**Aim of the exercise**
The answer must be every line below that holds the word "table".

── Records for the exercise

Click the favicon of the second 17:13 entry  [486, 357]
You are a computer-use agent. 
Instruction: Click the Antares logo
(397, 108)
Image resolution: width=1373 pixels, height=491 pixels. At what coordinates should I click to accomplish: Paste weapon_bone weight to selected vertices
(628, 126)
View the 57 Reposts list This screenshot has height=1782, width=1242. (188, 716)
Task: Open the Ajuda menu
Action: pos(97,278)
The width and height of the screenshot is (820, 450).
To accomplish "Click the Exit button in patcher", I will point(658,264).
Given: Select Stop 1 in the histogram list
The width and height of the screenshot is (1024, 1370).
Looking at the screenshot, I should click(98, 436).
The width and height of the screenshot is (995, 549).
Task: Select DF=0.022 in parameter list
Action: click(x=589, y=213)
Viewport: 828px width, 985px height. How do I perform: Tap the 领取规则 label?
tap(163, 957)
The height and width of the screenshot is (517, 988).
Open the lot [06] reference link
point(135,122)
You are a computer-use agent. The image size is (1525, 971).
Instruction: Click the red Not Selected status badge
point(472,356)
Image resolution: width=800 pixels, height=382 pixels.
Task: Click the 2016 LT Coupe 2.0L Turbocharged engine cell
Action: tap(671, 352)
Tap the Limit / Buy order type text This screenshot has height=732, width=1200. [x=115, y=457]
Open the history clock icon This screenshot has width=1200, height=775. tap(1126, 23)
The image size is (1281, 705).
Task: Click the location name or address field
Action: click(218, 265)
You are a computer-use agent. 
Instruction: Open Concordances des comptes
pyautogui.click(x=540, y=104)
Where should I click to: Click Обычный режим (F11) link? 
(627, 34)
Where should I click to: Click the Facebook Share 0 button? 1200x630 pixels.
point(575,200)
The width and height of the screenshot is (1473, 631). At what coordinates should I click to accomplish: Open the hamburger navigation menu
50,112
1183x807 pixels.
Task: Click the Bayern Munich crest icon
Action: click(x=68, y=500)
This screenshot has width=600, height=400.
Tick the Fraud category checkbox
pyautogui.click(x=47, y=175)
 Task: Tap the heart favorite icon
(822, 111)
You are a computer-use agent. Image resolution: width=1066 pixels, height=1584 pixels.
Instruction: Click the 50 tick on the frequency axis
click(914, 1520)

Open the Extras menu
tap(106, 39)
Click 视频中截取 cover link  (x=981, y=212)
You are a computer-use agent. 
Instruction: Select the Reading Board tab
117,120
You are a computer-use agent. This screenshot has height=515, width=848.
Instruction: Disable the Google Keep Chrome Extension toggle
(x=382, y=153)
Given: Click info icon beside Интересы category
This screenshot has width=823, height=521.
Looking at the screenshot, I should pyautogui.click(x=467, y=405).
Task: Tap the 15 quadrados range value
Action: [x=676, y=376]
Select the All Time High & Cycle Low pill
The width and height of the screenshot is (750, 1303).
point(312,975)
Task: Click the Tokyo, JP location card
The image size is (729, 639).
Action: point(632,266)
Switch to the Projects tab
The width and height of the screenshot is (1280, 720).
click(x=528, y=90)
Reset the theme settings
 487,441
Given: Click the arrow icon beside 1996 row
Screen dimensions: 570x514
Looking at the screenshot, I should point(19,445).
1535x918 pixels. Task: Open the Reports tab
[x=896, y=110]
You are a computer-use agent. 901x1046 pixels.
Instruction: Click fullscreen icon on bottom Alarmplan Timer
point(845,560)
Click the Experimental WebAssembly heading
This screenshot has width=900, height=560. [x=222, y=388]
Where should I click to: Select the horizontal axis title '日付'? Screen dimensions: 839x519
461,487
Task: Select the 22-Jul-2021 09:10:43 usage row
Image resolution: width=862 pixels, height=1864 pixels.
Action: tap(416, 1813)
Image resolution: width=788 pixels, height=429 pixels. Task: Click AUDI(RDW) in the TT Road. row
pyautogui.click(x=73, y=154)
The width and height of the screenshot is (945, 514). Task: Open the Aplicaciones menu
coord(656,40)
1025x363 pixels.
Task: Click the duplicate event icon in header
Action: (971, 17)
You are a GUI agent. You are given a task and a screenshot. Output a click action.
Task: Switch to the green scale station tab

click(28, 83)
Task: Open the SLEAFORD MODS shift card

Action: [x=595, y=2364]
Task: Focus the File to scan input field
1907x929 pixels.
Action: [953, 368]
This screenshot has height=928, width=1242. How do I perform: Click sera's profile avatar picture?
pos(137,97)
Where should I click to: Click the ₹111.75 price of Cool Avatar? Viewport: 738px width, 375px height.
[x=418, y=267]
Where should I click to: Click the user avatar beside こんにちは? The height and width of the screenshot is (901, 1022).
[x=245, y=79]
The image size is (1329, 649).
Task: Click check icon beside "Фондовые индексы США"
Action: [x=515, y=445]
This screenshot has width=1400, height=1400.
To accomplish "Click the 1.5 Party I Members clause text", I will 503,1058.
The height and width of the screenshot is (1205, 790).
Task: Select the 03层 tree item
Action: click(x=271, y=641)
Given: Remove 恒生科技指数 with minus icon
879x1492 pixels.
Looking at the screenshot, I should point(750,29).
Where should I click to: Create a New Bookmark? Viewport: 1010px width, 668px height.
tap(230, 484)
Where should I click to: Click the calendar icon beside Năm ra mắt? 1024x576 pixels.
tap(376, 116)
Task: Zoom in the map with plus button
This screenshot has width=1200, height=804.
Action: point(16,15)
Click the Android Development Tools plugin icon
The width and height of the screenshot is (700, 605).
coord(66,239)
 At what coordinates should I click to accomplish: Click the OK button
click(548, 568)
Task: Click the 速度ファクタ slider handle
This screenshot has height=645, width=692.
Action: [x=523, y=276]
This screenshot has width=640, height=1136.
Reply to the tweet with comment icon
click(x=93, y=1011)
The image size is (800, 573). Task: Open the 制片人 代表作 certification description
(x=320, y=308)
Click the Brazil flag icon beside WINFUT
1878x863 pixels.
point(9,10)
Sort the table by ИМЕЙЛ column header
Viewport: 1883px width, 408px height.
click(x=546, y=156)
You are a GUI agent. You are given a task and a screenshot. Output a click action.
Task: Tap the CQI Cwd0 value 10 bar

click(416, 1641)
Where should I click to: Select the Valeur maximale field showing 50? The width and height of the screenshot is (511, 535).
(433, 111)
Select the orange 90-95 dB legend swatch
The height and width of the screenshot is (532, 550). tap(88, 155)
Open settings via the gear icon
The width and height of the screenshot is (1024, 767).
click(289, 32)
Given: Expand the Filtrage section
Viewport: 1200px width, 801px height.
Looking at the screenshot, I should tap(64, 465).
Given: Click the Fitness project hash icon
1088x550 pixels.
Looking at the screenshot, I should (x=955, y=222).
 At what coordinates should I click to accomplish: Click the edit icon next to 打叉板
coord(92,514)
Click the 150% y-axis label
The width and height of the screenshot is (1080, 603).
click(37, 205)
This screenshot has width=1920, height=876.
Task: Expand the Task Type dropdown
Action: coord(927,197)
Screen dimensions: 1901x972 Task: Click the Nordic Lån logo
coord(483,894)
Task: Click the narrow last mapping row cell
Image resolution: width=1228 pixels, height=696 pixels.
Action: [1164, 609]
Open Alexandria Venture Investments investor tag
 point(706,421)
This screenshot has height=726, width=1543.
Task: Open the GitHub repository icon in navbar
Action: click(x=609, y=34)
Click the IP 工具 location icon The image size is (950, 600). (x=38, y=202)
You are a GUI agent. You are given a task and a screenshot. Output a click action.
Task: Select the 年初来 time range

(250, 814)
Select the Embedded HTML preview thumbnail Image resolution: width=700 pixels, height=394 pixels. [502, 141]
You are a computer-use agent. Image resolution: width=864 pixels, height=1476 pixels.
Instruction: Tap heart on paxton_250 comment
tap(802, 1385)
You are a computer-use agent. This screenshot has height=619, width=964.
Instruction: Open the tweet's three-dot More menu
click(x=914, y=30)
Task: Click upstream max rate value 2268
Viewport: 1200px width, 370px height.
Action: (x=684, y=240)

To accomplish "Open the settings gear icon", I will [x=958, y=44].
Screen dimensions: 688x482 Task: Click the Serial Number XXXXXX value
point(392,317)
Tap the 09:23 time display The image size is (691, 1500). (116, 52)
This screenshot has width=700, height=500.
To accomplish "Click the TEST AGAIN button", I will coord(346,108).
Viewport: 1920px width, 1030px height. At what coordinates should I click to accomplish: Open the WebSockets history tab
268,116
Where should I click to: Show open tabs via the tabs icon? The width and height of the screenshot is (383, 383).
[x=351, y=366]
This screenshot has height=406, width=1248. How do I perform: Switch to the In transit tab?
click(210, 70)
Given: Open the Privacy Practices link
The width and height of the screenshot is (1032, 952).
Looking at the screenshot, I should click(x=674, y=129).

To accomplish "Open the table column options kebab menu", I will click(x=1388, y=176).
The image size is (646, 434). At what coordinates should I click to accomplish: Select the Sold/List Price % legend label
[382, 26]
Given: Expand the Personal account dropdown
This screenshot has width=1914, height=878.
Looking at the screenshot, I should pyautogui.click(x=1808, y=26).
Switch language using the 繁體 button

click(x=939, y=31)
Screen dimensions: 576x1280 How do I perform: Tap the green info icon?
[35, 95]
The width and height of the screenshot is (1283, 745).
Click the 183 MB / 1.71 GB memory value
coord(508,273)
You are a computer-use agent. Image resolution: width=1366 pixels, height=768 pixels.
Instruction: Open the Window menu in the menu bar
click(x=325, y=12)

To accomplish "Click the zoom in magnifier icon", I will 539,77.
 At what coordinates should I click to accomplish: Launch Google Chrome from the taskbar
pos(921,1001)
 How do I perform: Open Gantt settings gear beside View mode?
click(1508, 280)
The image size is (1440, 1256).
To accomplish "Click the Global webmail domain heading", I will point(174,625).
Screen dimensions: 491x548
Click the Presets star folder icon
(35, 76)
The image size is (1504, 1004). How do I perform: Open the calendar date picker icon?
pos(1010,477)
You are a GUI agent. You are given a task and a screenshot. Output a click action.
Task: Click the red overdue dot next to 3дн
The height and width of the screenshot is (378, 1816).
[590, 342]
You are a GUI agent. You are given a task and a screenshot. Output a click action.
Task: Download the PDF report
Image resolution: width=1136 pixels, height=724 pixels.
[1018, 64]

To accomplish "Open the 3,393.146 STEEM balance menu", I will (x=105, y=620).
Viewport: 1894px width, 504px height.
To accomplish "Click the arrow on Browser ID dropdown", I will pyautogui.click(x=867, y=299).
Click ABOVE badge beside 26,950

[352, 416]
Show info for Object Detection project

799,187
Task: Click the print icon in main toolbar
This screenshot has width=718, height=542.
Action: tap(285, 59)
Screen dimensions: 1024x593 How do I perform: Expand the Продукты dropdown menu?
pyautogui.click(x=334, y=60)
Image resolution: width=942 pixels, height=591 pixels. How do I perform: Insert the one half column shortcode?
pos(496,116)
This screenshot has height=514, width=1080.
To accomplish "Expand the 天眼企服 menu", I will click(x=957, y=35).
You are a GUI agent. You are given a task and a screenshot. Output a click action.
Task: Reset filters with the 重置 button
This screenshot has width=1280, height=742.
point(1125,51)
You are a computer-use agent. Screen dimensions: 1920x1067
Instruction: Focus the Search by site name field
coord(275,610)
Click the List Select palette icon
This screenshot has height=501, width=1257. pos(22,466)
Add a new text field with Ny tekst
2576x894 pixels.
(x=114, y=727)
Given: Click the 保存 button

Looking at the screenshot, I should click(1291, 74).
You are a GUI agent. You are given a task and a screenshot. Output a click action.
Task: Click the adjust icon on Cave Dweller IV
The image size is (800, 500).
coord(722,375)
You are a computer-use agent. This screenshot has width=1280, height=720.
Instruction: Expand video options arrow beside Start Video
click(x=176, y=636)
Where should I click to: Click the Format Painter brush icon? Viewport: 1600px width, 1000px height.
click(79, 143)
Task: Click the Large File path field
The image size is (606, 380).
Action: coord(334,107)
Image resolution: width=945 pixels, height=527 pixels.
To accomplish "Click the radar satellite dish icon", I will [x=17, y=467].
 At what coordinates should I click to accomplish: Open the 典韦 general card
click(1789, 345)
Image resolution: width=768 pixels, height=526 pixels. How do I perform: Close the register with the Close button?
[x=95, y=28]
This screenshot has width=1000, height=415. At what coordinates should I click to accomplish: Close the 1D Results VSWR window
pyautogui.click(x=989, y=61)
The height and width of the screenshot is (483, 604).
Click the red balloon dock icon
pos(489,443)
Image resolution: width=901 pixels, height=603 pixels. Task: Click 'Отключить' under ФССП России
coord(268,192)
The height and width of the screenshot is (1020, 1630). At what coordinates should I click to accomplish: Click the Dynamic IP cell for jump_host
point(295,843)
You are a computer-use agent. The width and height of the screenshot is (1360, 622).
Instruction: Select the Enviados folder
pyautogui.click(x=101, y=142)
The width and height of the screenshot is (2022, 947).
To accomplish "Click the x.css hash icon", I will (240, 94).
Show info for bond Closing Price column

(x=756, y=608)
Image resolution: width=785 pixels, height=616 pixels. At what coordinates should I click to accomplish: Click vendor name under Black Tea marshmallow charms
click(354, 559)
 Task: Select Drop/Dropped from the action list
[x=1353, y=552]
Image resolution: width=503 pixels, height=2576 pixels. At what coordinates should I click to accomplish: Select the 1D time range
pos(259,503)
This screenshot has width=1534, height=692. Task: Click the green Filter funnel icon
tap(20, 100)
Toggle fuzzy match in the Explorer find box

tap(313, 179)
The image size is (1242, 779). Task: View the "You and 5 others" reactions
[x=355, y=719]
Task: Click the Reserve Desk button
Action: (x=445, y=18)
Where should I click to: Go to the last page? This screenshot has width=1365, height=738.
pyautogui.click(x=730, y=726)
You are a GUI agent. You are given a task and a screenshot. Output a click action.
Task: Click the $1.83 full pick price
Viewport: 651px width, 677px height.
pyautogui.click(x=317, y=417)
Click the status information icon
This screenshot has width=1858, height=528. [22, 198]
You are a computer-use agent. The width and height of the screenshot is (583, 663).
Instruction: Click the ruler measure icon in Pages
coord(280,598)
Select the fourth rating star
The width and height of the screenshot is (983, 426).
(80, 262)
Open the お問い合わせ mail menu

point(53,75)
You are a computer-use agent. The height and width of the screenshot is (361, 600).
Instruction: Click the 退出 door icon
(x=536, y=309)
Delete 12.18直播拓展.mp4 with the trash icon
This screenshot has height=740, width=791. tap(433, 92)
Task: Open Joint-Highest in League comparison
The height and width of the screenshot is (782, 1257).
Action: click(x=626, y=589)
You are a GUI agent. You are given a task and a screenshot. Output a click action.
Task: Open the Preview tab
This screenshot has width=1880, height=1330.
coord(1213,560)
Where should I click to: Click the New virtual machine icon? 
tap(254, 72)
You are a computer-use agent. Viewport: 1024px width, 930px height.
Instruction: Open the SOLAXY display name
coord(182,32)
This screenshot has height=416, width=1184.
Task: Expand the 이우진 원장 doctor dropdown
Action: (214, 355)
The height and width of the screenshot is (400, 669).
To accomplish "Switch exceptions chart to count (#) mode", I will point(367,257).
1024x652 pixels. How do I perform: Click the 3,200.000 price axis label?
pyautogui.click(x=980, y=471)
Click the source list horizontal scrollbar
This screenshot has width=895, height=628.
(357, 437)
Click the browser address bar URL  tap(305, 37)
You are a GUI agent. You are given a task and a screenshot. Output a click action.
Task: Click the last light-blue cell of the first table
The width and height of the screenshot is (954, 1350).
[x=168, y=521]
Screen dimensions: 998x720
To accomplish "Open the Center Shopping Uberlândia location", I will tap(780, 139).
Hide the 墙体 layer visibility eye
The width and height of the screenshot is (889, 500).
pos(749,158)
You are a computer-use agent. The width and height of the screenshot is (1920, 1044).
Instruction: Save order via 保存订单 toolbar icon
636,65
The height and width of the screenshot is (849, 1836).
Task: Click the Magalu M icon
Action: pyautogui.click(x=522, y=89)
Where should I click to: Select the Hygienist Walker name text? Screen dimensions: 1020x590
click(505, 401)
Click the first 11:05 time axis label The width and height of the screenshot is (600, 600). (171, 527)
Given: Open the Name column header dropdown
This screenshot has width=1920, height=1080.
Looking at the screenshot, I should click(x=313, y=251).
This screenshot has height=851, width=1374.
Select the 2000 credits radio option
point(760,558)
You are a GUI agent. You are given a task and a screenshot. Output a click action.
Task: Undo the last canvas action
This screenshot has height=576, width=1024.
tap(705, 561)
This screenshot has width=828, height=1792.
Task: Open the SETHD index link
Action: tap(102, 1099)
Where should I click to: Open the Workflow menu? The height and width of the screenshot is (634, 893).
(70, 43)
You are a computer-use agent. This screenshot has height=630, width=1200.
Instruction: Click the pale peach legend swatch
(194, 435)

────

**Written solution**
Sort the table by ИМЕЙЛ column header
To accomplish "Open the table column options kebab menu", I will click(x=1388, y=176).
Task: Click the last light-blue cell of the first table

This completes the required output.